How to make a planet orbit a star?

So what you are doing now is performing a translation in 2D space according to some constant force aka the resulting velocity, am I right? (Btw, maybe rename Direction into Velocity, thats more physically accurate :wink: )

So you update the position like

p2 = p1 + T

with T being the translation vector T = (T.x, T.z) = velocity * time = (v.x, v.z) * dt (delta time)

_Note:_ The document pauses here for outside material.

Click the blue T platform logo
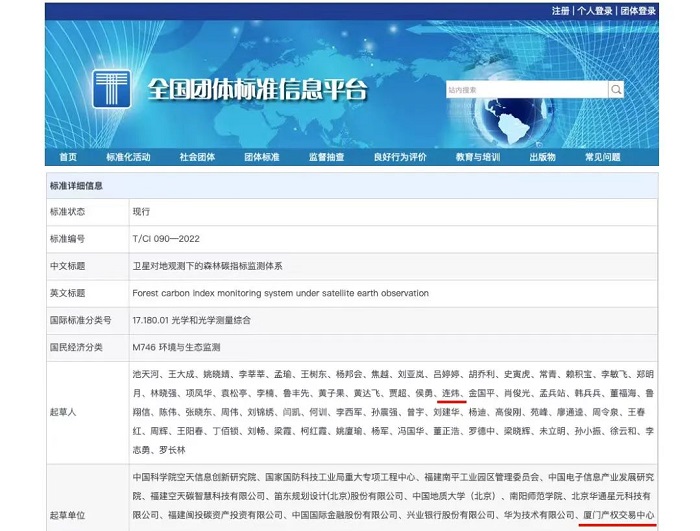Image resolution: width=700 pixels, height=531 pixels. click(113, 89)
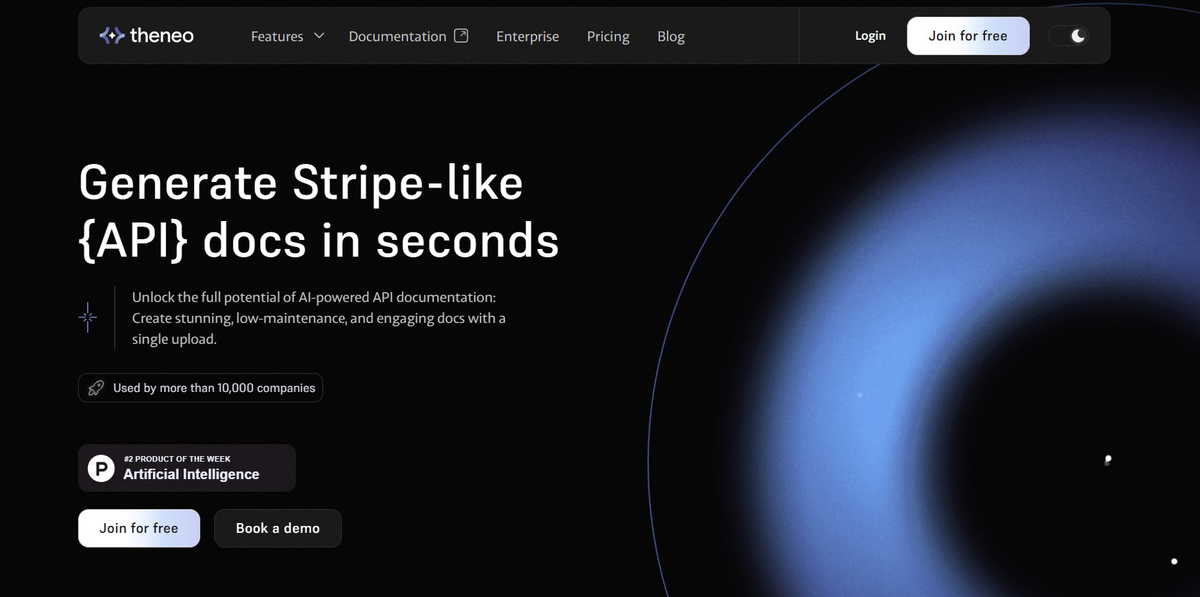Click the theneo logo icon
Image resolution: width=1200 pixels, height=597 pixels.
[111, 36]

And what you need now is adding also a Rotational component:

p2 = R * p1 + T

with R being the 2D rotation matrix around an angle a, then we get

p2.x = p1.x cos(a) - p1.z sin(a) + t.x

p2.z = p1.x sin(a) + p1.z cos(a) + t.z

Now the next question: how to we get the angle a? its by using Angular velocity

w = a / dt = v / r

a = v / r * dt

w is the angular velocity (radians per seconds), v is the velocity magnitude and r is the radius (=distance) magnitude

So lets modify your code a little - No garantee it´s working, I did not test it. :wink:

  float XZVector2Magnitude(FVector v) {
     return sqrt(pow(v.X, 2) + pow(v.Z, 2));
}

void ARotating_sphere::Tick(float DeltaTime)
 {
     Super::Tick(DeltaTime);
     
     time += DeltaTime;
 
     OldLocation = GetActorLocation();
     FVector Distance = FVector((OldLocation.X - StarLocation.X), 0, (OldLocation.Z - StarLocation.Z));
 
     // I would calculate the force first 
     Force.X = ((Mass1 * Mass2) / pow(Distance.X,2));
     Force.Z = ((Mass1 * Mass2) / pow(Distance.Z,2));

     Velocity.X += ((Force.X) / mass1) * DeltaTime;
     Velocity.Z += ((Force.Z) / mass1) * DeltaTime;
     float Angle = XZVector2Magnitude(Velocity) / XZVector2Magnitude(Distance) * DeltaTime;
     
     NewLocation.X = OldLocation.X * cos(Angle) - OldLocation.Y * sin( Angle) + Velocity.X * DeltaTime;
     NewLocation.Z = OldLocation.X * sin(Angle) + OldLocation.Y * cos(Angle) + Velocity.Z * DeltaTime;

     
     SetActorLocationAndRotation(NewLocation, NewRotation, false, 0, ETeleportType::None);
 
 }

Another Point - if you really want to simulate accuratly, you should add the Gravitational constant to your force calculation.